◆ SET TASK
Return every line of the material below word for word, leaving the pictures out.

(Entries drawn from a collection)
::::::::
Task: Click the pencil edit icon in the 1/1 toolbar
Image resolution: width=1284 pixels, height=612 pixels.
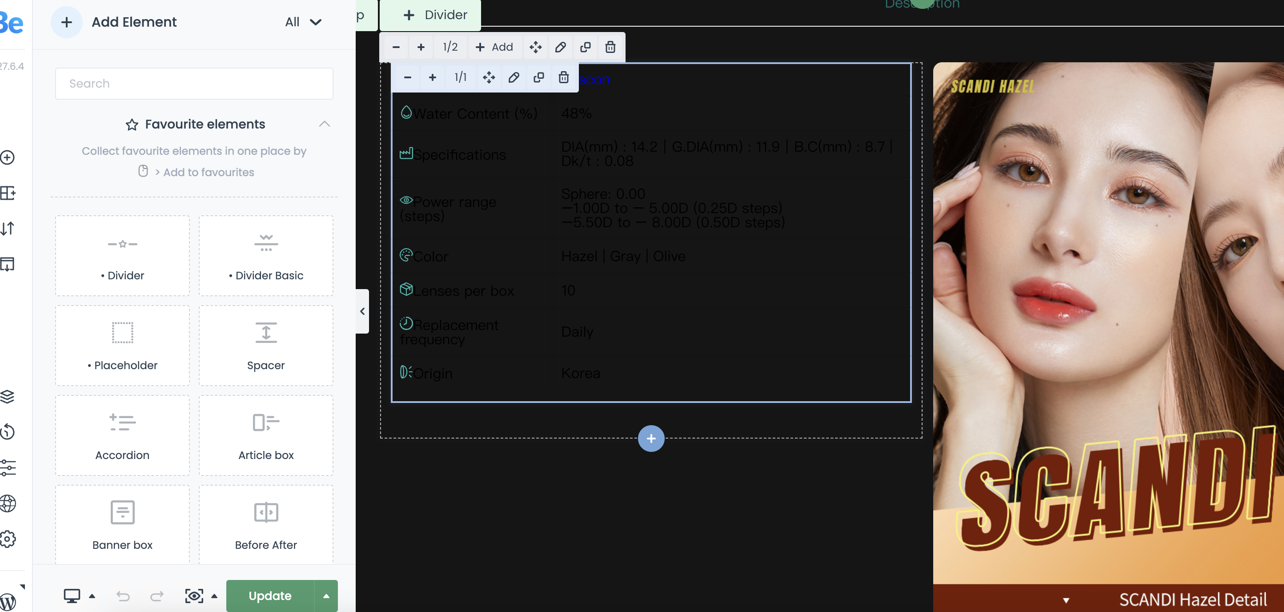Action: [x=513, y=77]
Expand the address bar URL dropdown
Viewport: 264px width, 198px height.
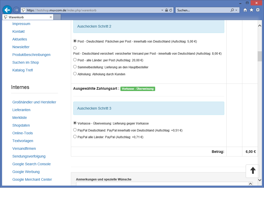[x=162, y=10]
::::::::
◆ FINISHED TASK
Task: Click the pencil edit icon in the 1/1 toolbar
Image resolution: width=1284 pixels, height=612 pixels.
Action: [x=513, y=77]
Expand the address bar URL dropdown
Viewport: 264px width, 198px height.
[x=162, y=10]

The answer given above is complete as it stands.